Identification of additional phosphorylation sites in C-Fob1 by mass spectrometry.
Our previous work, using the phosphorylation data available online (Phosphogrid; www.phosphoGRID.org), has revealed that Ala substitutions at T504 and S519 of the C-terminal domain of Fob1 reduced oligomerization of Fob1 monomers, whereas phosphomimetic Asp substitutions at the same residues partially restored Fob1-Fob1 interaction.
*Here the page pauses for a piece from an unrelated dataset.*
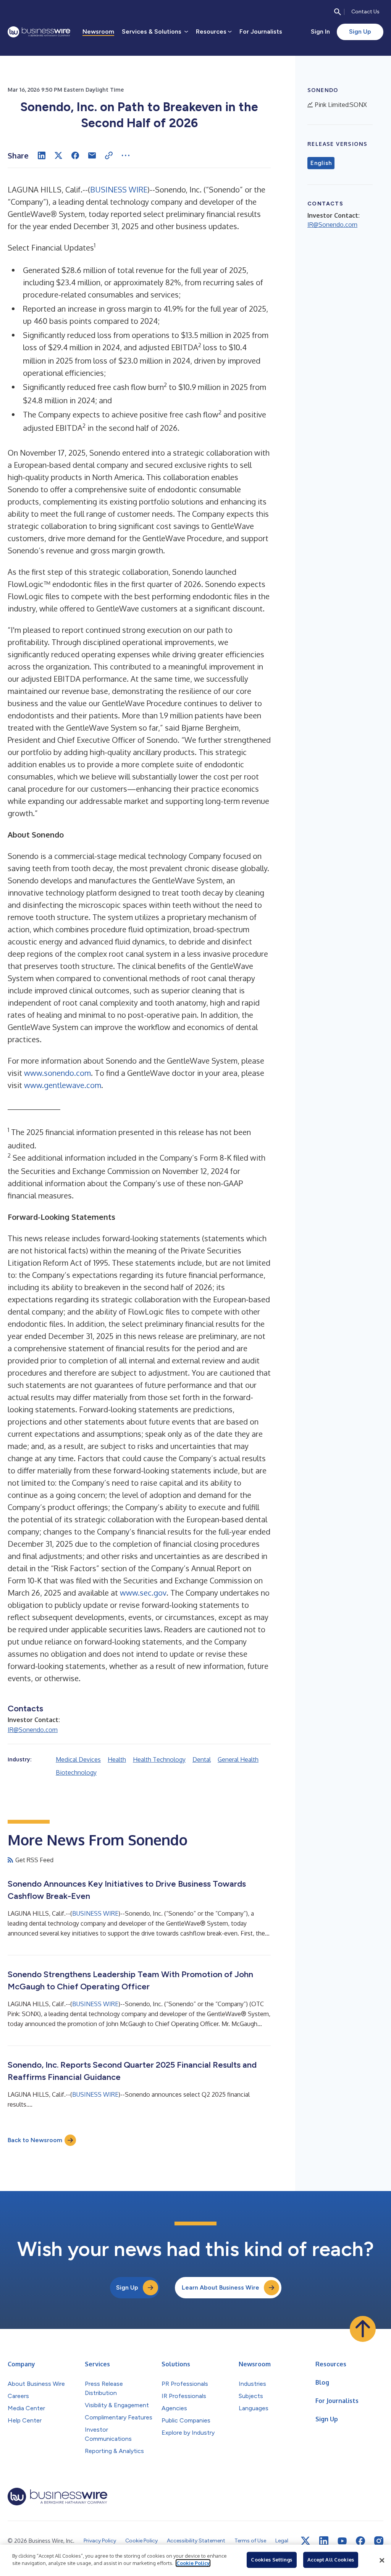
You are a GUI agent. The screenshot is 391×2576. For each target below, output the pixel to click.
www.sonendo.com (57, 1073)
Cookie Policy (193, 2563)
However, the contribution of T504 substitutions to the phenotypic differences was minimal, and therefore the double mutants (T504A/D S519A/D) were not robust enough to help investigate directly the effect of phosphorylation on protein-protein interactions and on Fob1-mediated trans interactions. Therefore, the S504 residue was not studied further. We wished to identify additional phosphorylation sites in the C-terminal domain of Fob1 (C-Fob1) in the hope that multiple substitutions at these residues might generate mutant forms with stronger phenotypes. Mass spectrometry of phosphorylated peptides identified two additional phosphorylated serine residues, S467 and S468, in C-Fob1 (see Fig. S1 in the supplemental material) as potential targets for mutagenesis. We substituted Ala and separately Asp for the Ser residues at positions 467, 468, and 519 to generate fob1AAA and fob1DDD triple mutants, respectively, by site-directed mutagenesis (Fig. 5A).
FIG 5.
Phosphorylation of C-terminal Ser residues of Fob1 controls its ability to interact with Net1 and reduce the replicative life span. (A) Schematic representation of the 3 critical phosphoserine residues of Fob1 (see Fig. S1 in the supplemental material) that regulate Fob1-Net1 interaction. (B) Left, Y2H data showing that Fob1AAA reduced self-oligomerization to background levels, whereas Fob1DDD restored it close to that of the WT. Middle, Fob1AAA reduces interaction with Net1 down to background levels, whereas the Fob1DDD form restores the interaction to close to the WT Fob1 level. Right, in contrast, phosphorylation of Fob1 has a very modest effect on its interaction with Ytt1. (C) 2D gel analyses show that neither the AAA nor the DDD mutant form of the protein has a detectable change in ability to arrest replication forks. (D) Western blots of Fob1 mutant forms. Actin was used as the loading control in each case, showing that the mutations did not detectably alter the intracellular levels of the protein. (E) RLS of strain YPK9 carrying a wild-type FOB1 and of the isogenic fob1Δ, fob1S467A,S468A,S519A, and fob1S467D,S468D,S519D mutant strains.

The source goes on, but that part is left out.